The phase 2 trial moves to phase 3 only if

\[ Y>c, \]

where \(c\) is the go/no-go threshold. The objective is to estimate \((\delta,\sigma^2)\) conditional on the selection event

\[ A=\{Y>c\}. \]

Assume throughout that

\[ y>c,\qquad s_p^2>0,\qquad \nu>0. \]

2. Conditional likelihood based on \((Y,S_p^2)\)

Under the two-sample normal model with common variance,

\[ Y\sim N(\delta,\sigma^2\kappa), \qquad \frac{\nu S_p^2}{\sigma^2}\sim\chi^2_{\nu}, \]

and \(Y\) and \(S_p^2\) are independent.

Because the selection event \(A=\{Y>c\}\) depends only on \(Y\), the conditional likelihood based on \((y,s_p^2)\) is

\[ L_c(\delta,\sigma\mid y,s_p^2,Y>c) = \frac{ f_Y(y\mid \delta,\sigma) f_{S_p^2}(s_p^2\mid \sigma) }{ P_{\delta,\sigma}(Y>c) }. \]

Define

\[ a=\frac{c-\delta}{\sigma\sqrt{\kappa}}. \]

Then

\[ P_{\delta,\sigma}(Y>c)=1-\Phi(a). \]

Ignoring constants not involving \((\delta,\sigma)\),

\[ L_c(\delta,\sigma) \propto \frac{ \sigma^{-(\nu+1)} \exp\left[ -\frac{\nu s_p^2+(y-\delta)^2/\kappa}{2\sigma^2} \right] }{ 1-\Phi(a) }. \]

Equivalently,

\[ \ell_c(\delta,\sigma) = -(\nu+1)\log\sigma - \frac{\nu s_p^2+(y-\delta)^2/\kappa}{2\sigma^2} - \log\{1-\Phi(a)\} + \text{constant}. \]

The first term is \(-(\nu+1)\log\sigma\), because the density of \(Y\) contributes one factor of \(\sigma^{-1}\), while the density of \(S_p^2\) contributes \(\sigma^{-\nu}\).

3. Fast simulation of summary statistics conditional on \(A=\{Y>c\}\)
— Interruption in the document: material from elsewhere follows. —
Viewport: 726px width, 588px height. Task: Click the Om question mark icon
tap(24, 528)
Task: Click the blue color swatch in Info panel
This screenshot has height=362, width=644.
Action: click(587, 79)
To simulate selected phase 2 trials efficiently, there is no need to generate individual observations in the treatment and control groups. It is enough to simulate the sufficient statistics \((Y,S_p^2)\) directly.

Under the equal-variance normal model,

\[ Y\sim N(\delta,\sigma^2\kappa), \qquad \frac{\nu S_p^2}{\sigma^2}\sim\chi^2_\nu, \]

and \(Y\) is independent of \(S_p^2\). Since the selection event

\[ A=\{Y>c\} \]

depends only on \(Y\), conditioning on \(A\) only changes the distribution of \(Y\). The conditional distribution of \(S_p^2\) remains unchanged.

Therefore,

\[ \boxed{ Y\mid A \sim N(\delta,\sigma^2\kappa) \text{ truncated below at } c } \tag{1} \]

and

\[ \boxed{ \frac{\nu S_p^2}{\sigma^2}\mid A \sim \chi^2_\nu. } \tag{2} \]

Moreover,

\[ \boxed{ Y\mid A \quad\text{and}\quad S_p^2\mid A \text{ are independent.} } \tag{3} \]

Thus, selected summary statistics can be simulated as follows:

Simulate

\[ Y\sim N(\delta,\sigma^2\kappa) \]

conditional on \(Y>c\).

Independently simulate

\[ W\sim\chi^2_\nu. \]

\[ S_p^2=\frac{\sigma^2 W}{\nu}. \]

Equivalently, let

\[ \alpha=\frac{c-\delta}{\sigma\sqrt{\kappa}}. \]

If \(U\sim\mathrm{Uniform}(\Phi(\alpha),1)\), then

\[ \boxed{ Y = \delta+\sigma\sqrt{\kappa}\Phi^{-1}(U) } \tag{4} \]

has the desired conditional distribution \(Y\mid Y>c\). Independently,

\[ \boxed{ S_p^2 = \frac{\sigma^2}{\nu}\chi^2_\nu. } \tag{5} \]

This directly simulates \((Y,S_p^2)\mid Y>c\). It avoids rejection sampling and is much faster when \(P(Y>c)\) is small.

For balanced randomization with \(n_T=n_C=N\),

\[ \kappa=\frac{2}{N}, \qquad \nu=2N-2. \]

Thus, for the treatment effect estimator \(Y=\bar X_T-\bar X_C\), the role of the one-sample effective sample size is

\[ \frac{1}{\kappa}=\frac{N}{2}. \]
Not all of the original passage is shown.